Fish - dont believe what the books say about community fish. I have killed around 100 fish due to bad mixing of fish. As a general rule use community fish from one location only (don't mix fish from the Indian continent with African continent or Amazonian fish etc). In most LFS (local fish suppliers) you will see Neon Tetras. These are only hardy in slightly acidic water, so do not fair well in my chalky water. Having said that my tank contains mainly tetras and hatchets (Amazonian) with corys on the bottom of the tank.

Finally the larger the tank the easier it is to control. The fish swim in their own effluent, so a larger tank dilutes this more and requires less frequent water changes.

HTH


----------



## Starlight express (Apr 24, 2006)

I have a coldwater Biorb, i wouldn't recommend it as the filter isn't very good and its difficult to keep clean. I was surprised just how much time and money it costs to look after a fish tank. The water test kits are quite expensive not to mention the disease treatments that i've had to buy and the fish died anyway! :roll:


----------



## Lisa. (May 7, 2002)

I had one of those Biorbs too, nightmare to keep clean without scratching the plastic. Ended up throwing it out and putting the goldfish ( who must be 5 years old) in a small normal goldfish bowl. He doesnt mind being ignored and forgotten about, he just gets very excited when anyone goes near his bowl and remembers to feed him. I've had fancy goldfish, Lionheads and Bubble eyes, but either they've died after a few months or I've had to kill them. This one just goes on and on and on.


----------



## Widget (May 7, 2002)

Reef One who makes the BiOrb is owned by one of the guys I was at school with. I thought they were super dooper, all singing all dancing, self cleaning tanks. Obviously not :?

As for the 9 year old, get some clown fish (nemo).


----------



## David_A (May 7, 2002)

Widget said:


> As for the 9 year old, get some clown fish (nemo).


defo do NOT do that their habitats have been overfished since that film plus they are marine tropicals so much harder to keep properly.

As said above, larger recepticle the better, cold water more hardy than tropicals, the less fancy they are the better also.

Its gonna be a goldfish or sarasa comet or similar.


----------



## cuTTsy (Jan 31, 2003)

I know you said you don't want tropicals butI have had tropicals for about 5 years and they take very little looking after 20% water change every 2-3 weeks.

Most stuff has been covered, but if you buy a biolife aquarium such as this
http://www.petplanet.co.uk/product.asp? ... pf_id=5004 or a fluval system all the heater filter etc are in one system so all you need to do is turn it on.

The larger the tank the easier it is to keep a balance, the main thing to remember is you are setting up a habitat so everything you put in the tank will effect how it reacts for example adding wood to your tank can effect what fish survive, but you soon learn what fish survive and what don't. A good fish shop should advise.

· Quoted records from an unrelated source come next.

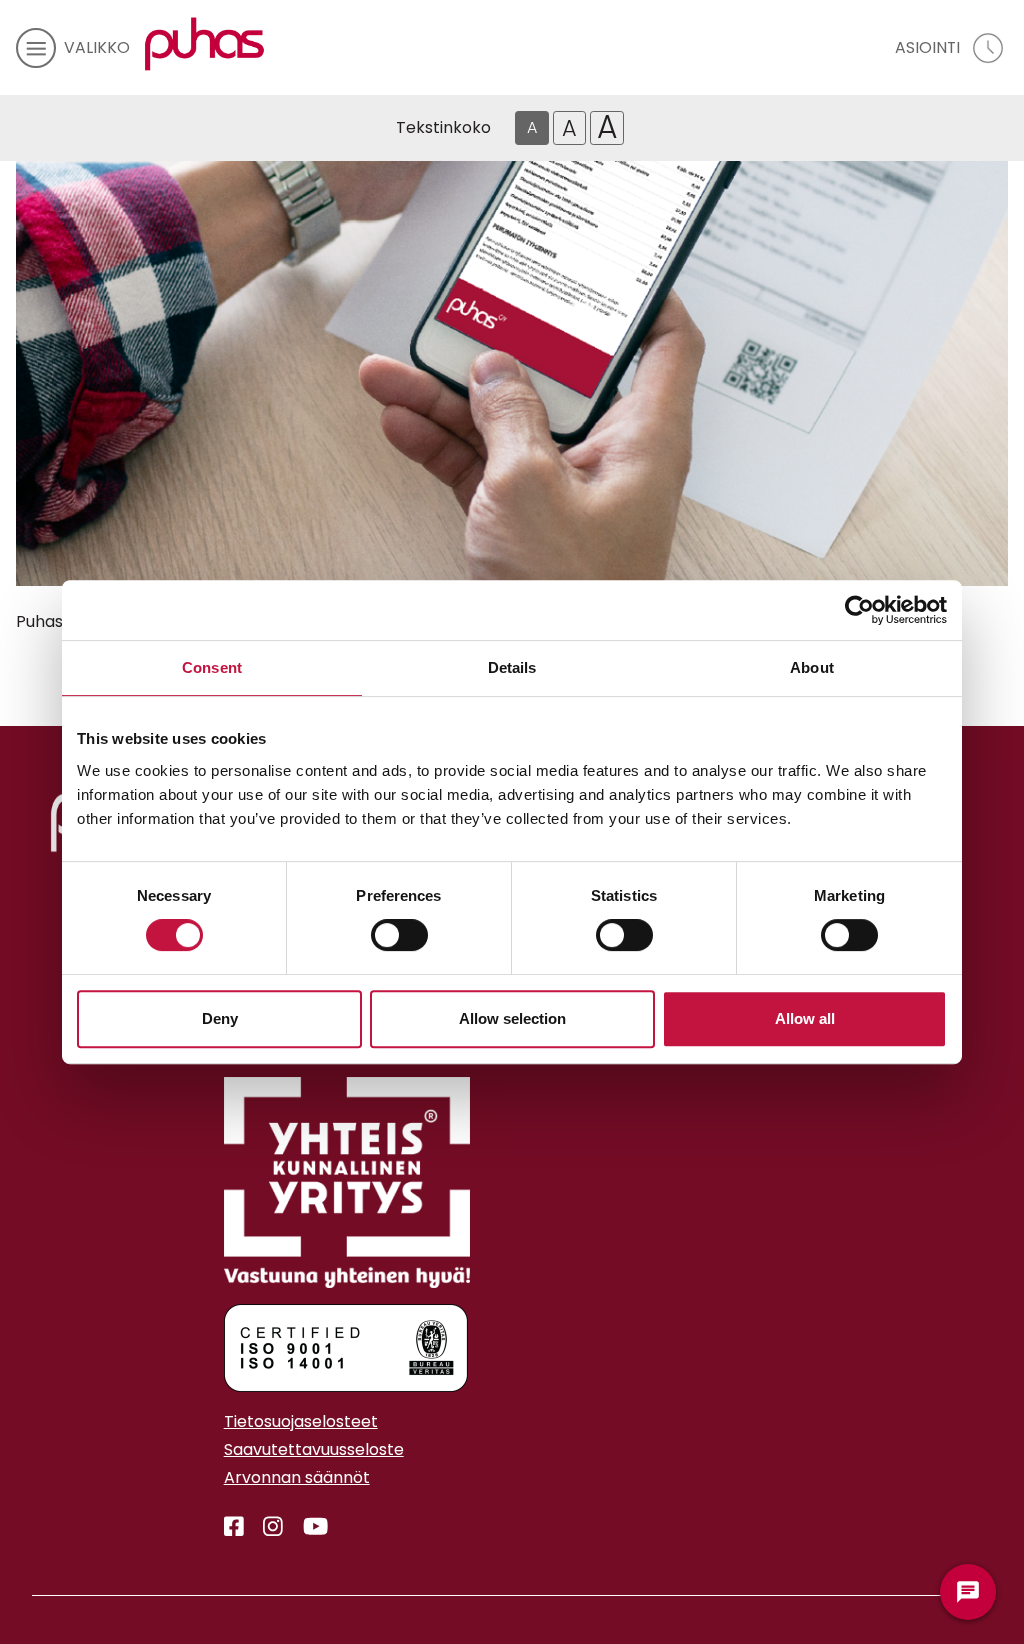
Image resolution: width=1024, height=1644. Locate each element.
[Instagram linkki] (265, 1527)
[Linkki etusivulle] (205, 44)
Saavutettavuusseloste (314, 1449)
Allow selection (512, 1018)
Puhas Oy (52, 621)
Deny (220, 1018)
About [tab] (812, 667)
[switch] (399, 935)
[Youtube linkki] (307, 1527)
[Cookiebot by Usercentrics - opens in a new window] (859, 610)
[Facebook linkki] (226, 1527)
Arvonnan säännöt (297, 1477)
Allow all (805, 1018)
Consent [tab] (212, 667)
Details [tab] (512, 667)
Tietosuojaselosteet (301, 1421)
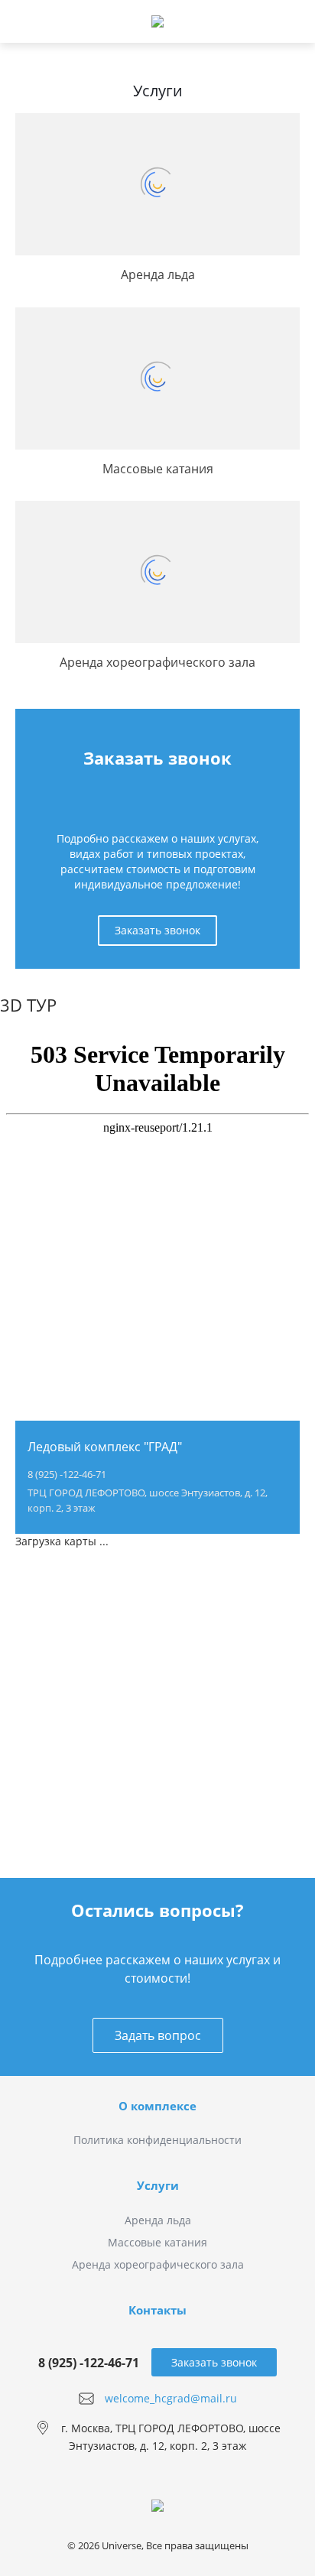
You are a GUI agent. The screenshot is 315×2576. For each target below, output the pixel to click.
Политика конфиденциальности (157, 2140)
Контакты (157, 2310)
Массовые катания (157, 2242)
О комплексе (157, 2105)
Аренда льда (158, 2220)
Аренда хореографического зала (158, 2264)
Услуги (158, 2185)
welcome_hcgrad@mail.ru (171, 2398)
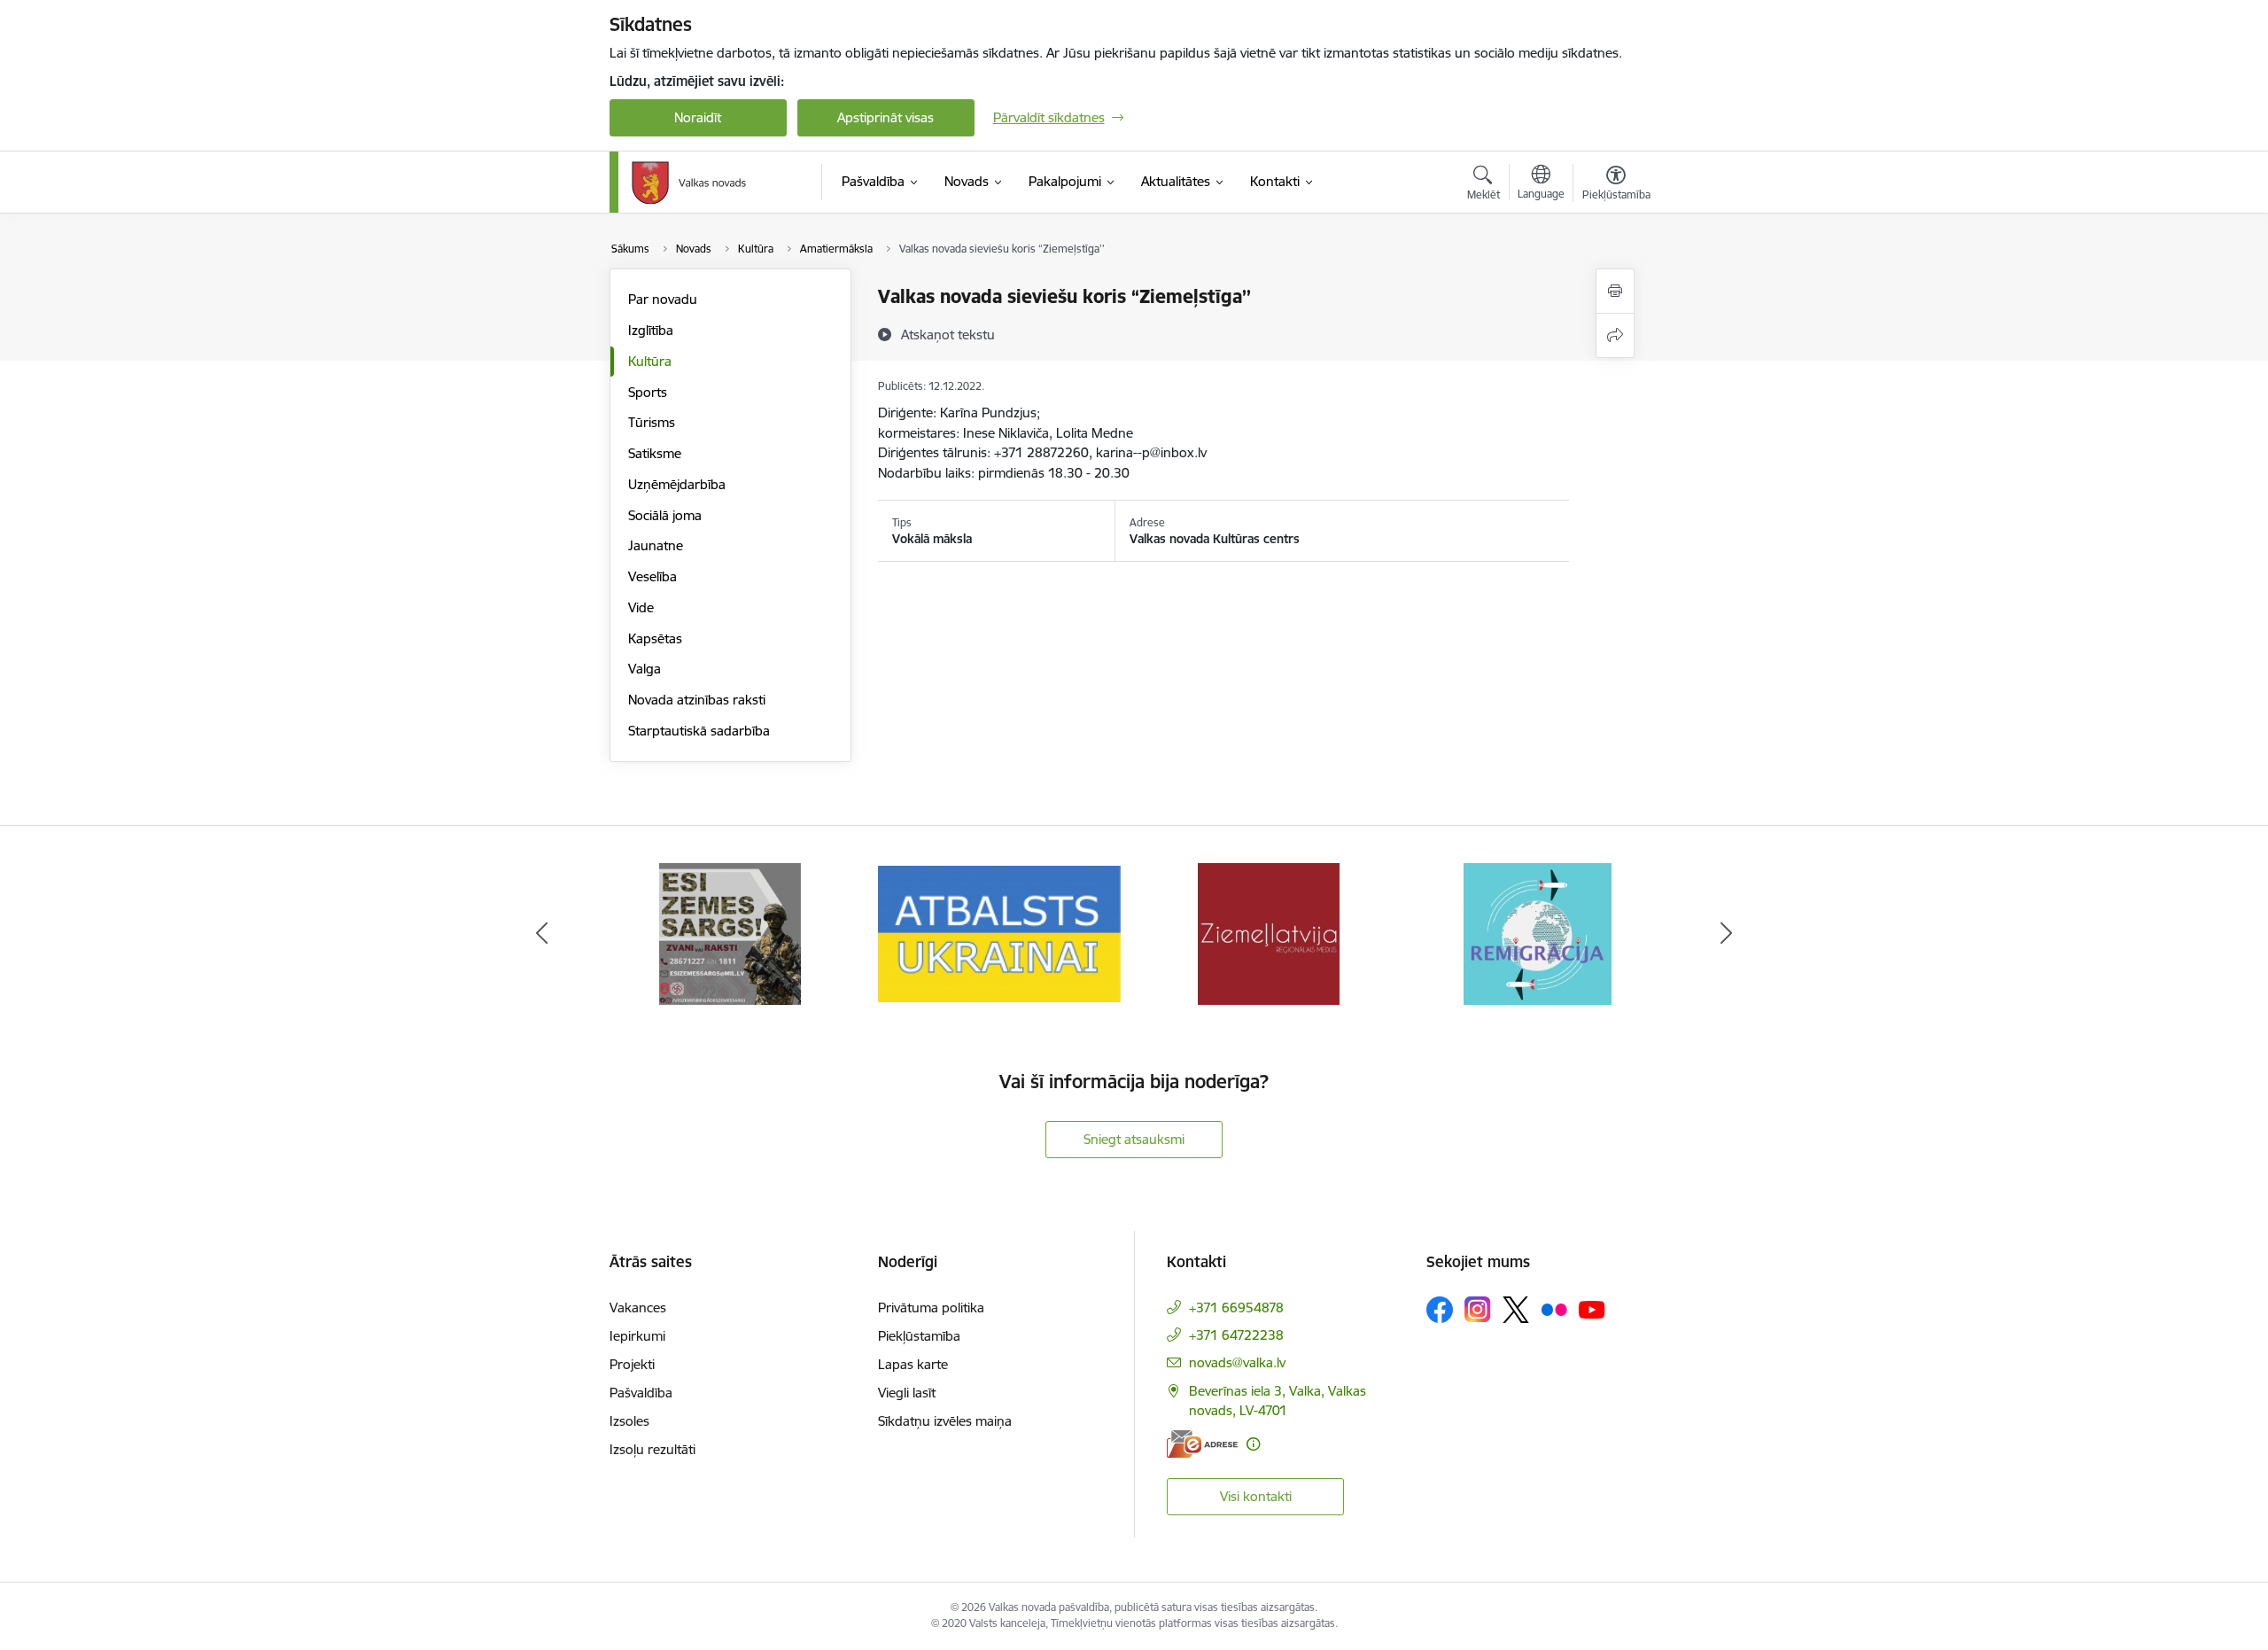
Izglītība (650, 330)
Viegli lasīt (907, 1392)
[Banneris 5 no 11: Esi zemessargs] (730, 932)
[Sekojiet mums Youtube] (1592, 1308)
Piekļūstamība (919, 1335)
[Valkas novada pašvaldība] (689, 182)
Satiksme (654, 453)
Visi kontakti (1256, 1496)
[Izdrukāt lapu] (1615, 291)
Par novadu (662, 299)
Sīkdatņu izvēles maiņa (945, 1421)
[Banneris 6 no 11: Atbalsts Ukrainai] (999, 932)
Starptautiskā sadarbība (699, 730)
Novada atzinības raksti (696, 699)
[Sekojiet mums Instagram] (1477, 1309)
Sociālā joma (665, 515)
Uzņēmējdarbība (677, 484)
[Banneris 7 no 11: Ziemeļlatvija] (1269, 932)
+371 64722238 (1236, 1335)
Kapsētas (655, 638)
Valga (644, 668)
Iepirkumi (637, 1335)
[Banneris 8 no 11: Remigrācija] (1538, 932)
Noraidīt (697, 117)
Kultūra (650, 361)
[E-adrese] (1202, 1444)
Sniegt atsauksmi (1134, 1139)
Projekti (632, 1364)
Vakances (638, 1307)
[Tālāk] (1727, 934)
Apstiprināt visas (885, 117)
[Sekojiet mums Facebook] (1439, 1309)
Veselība (652, 576)
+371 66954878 (1236, 1307)
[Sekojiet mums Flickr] (1554, 1308)
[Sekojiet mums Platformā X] (1516, 1309)
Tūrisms (651, 422)
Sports (647, 392)
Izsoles (629, 1421)
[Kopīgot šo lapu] (1615, 335)
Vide (641, 607)
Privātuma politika (931, 1307)
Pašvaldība (641, 1392)
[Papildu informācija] (1253, 1444)
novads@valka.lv (1237, 1362)
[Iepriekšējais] (542, 934)
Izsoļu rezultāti (652, 1449)
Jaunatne (655, 545)
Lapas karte (913, 1364)
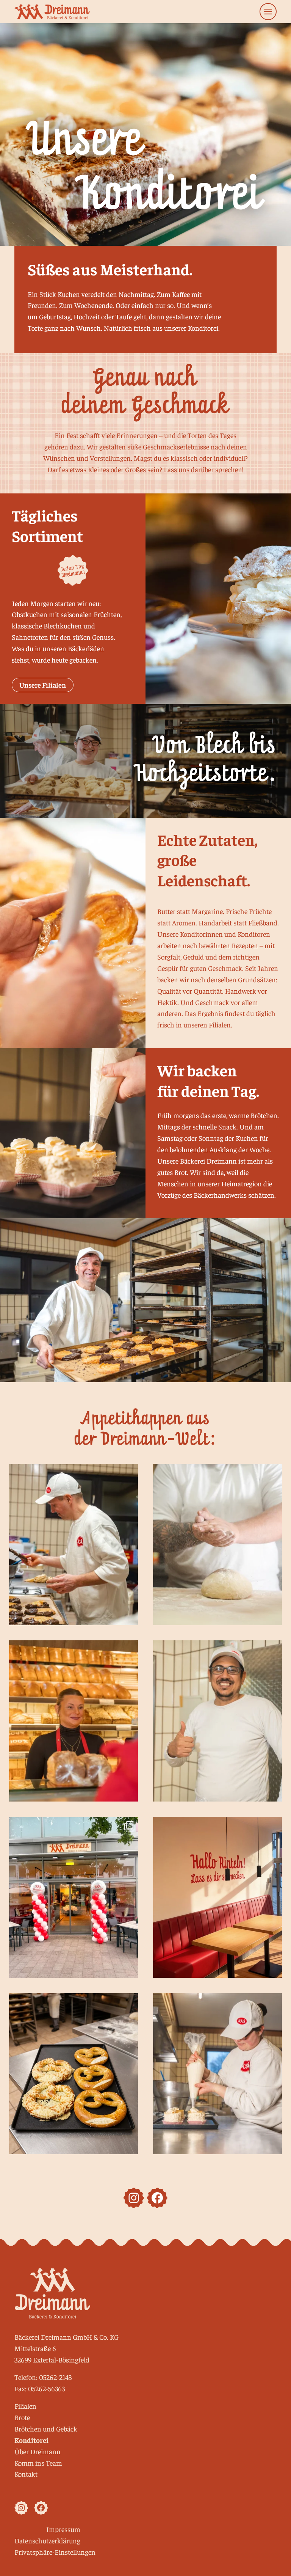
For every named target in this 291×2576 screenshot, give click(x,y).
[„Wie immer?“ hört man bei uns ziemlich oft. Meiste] (73, 1721)
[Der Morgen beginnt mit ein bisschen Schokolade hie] (73, 1544)
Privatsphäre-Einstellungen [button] (54, 2552)
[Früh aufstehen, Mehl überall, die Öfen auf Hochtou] (217, 1544)
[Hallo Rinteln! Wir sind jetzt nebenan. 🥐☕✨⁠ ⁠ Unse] (217, 1897)
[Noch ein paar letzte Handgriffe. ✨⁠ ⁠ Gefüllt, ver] (217, 2073)
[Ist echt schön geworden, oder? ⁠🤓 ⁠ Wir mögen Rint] (73, 1897)
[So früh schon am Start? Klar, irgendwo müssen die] (217, 1721)
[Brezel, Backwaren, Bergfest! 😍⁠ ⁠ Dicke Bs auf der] (73, 2073)
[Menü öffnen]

Marines are high maintenance and expensive if you get something wrong!


----------



## PissTT (Apr 7, 2006)

cuTTsy said:


> I know you said you don't want tropicals butI have had tropicals for about 5 years and they take very little looking after 20% water change every 2-3 weeks.
> 
> Most stuff has been covered, but if you buy a biolife aquarium such as this
> http://www.petplanet.co.uk/product.asp? ... pf_id=5004 or a fluval system all the heater filter etc are in one system so all you need to do is turn it on.
> ...


They are tank bred ! But agree they are more difficult to keep.

Even a goldfsih tank should be left for a month for the bacteria to grow and enable the system to deal and process ammonia.

Trops are no more difficult that cold water, so long as you maintain the correct temeperature.

I would think koolie loaches are probably some of the funkiest and prettiest fish around that are non tropical.

I would avoid the big chain pet shops as the folk know nothing.


----------



## che6mw (Nov 13, 2003)

jampott said:


> Was in a LOVELY water centre in Hatfield the other day (didn't know it was there) ...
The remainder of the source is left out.